** Material provided **
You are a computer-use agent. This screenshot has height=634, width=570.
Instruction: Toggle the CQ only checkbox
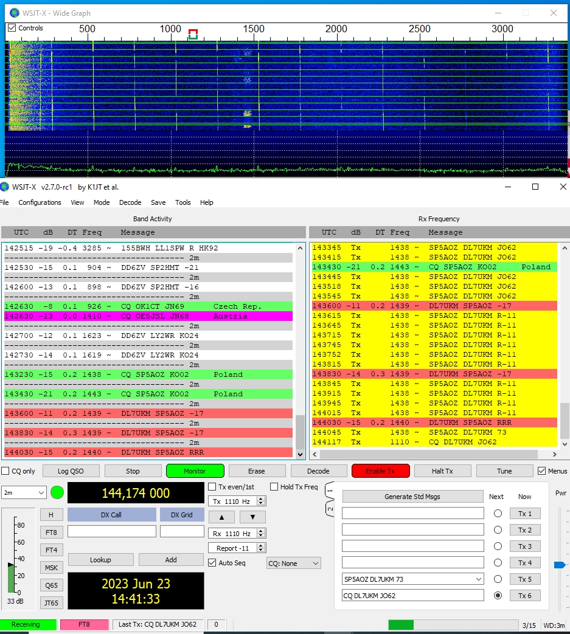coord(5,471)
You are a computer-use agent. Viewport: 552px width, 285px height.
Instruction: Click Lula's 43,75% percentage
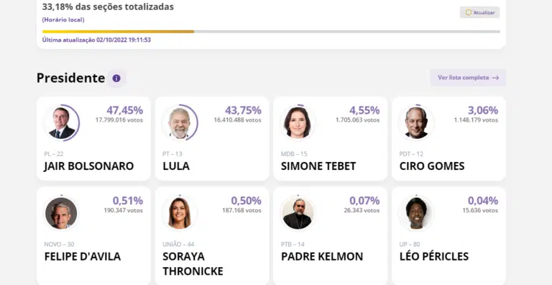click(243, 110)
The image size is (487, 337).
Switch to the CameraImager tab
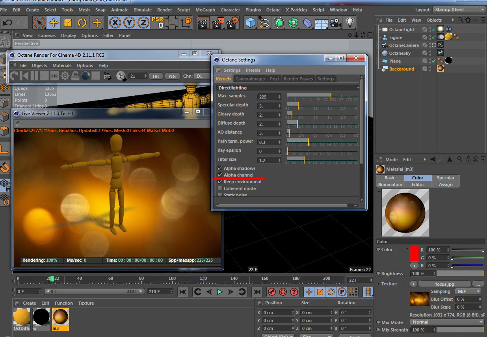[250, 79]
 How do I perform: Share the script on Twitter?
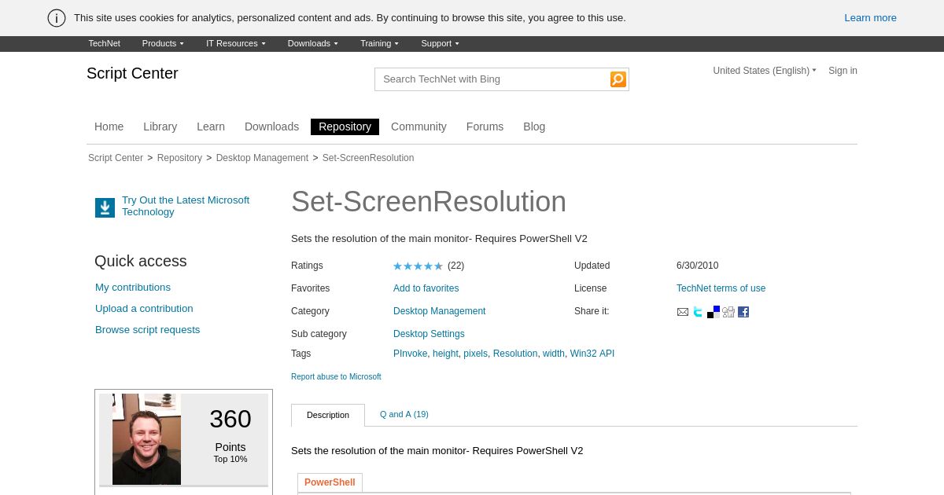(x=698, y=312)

** Assigned task **
From the line with "Switch to the CameraImager tab" down to the last line of the records above, restate each line verbatim, passing over any picture.

** Written reply **
Switch to the CameraImager tab
[250, 79]
 How do I perform: Share the script on Twitter?
(x=698, y=312)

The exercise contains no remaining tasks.